The Australia-U.S. alliance, strengthened during the 2003 military invasion of Iraq, is showing cracks as the world's two biggest wheat exporters slug it out over Iraq -- one of the world's largest markets for the grain.

A 2005 U.N. report into the now-defunct oil-for-food programme has accused the AWB, the main exporter of food to Iraq in the 1990s, of paying up to $222 million to Saddam's government under the program.

A government inquiry now underway into whether the AWB broke Australian laws in its Iraq wheat deals has uncovered AWB documents showing wheat contracts were inflated with "trucking and service fees" which went to the Iraq regime.

Local media on Thursday published a letter from the head of a U.S. Senate subcommittee investigating oil-for-food, asking a former Australian ambassador to Washington to explain why he told the committee in 2004 to ignore media reports of AWB kickbacks.

"I am deeply troubled about your emphatic denials ...," Norm Coleman, a Republican senator from Minnesota, wrote in the January letter.

The Sydney Morning Herald said Coleman also wrote to the current Australian ambassador, Denis Richardson, saying evidence suggested Australian officials were complicit in AWB activities.

The letters prompted a sharp reaction from Prime Minister John Howard, who accused Coleman of misstating facts.

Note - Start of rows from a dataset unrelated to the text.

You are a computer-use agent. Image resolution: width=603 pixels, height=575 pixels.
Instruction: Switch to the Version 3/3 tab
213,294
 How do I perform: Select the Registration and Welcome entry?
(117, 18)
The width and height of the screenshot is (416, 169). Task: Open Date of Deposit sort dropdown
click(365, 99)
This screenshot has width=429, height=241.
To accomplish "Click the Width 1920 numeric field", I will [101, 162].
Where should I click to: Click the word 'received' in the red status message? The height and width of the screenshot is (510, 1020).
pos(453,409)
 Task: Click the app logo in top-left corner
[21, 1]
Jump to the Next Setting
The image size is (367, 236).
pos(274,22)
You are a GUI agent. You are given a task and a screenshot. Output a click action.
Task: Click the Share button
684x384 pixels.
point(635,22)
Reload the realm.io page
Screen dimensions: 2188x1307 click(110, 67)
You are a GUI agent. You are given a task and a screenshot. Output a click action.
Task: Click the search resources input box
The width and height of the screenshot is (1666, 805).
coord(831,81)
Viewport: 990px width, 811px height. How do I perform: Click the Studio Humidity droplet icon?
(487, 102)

"His letter actually alleges that evidence has been provided of complicity by the government. Now that's wrong," Howard told Australian television on Friday.

"Let's not get starry-eyed about the Americans, they're going in hard to protect their commercial wheat interests," he said.

Foreign Minister Alexander Downer said any suggestion that the Australian government knew of any illegal AWB activities were a "preposterous distortion."


The inquiry has fractured the Australian grains trade, with competing interests now maneuvering to grab the government-granted monopoly from AWB, say industry analysts.

"It is exactly what the Americans want," a wheat trader said.

Australian wheat trade is worth about A$4.0 billion (US$3.0 billion) a year and Iraq has been the country's largest market.

Saddam locked out American wheat from Iraq after the Gulf War of the early 1990s, leaving the market largely to Australia. This added to American anger over Australia's wheat monopoly export system, which U.S. producers say hinders competition.

On the other side of the Pacific, Australian wheat producers accuse their U.S. counterparts of distorting world markets through Washington subsidies.

Wheat producers in both countries have political clout in conservative electorates which can sometimes determine elections.

A former Australian diplomat who helped negotiate wheat deals in the Middle East said U.S. wheat traders would love to see the Australian monopoly system dismantled and saw the latest revelations in the AWB inquiry as strengthening their case.

"There's a feeding frenzy going on," said Bruce Haigh.

Last October's U.N. report by former U.S. Federal Reserve Chairman Paul Volcker said that under the oil-for-food program, Iraq sold $64.2 billion worth of oil to large corporations in the United States, Russia, France and Germany to pay for food and humanitarian supplies.

A former AWB executive told the Australian inquiry this week that paying fees was common practice in the Iraq wheat trade by not only Australian but European and Russian firms.

The main lesson in the AWB's oil-for-food revelations was just how dirty and brutal the world-wide commodity trade was, said former Australian diplomat Haigh.

"It's a pretty rough market out there. Commissions and other incentives have to be given. But was A$300 million ($222 million) too much? It becomes a commercial question, not an ethical and moral question," he said.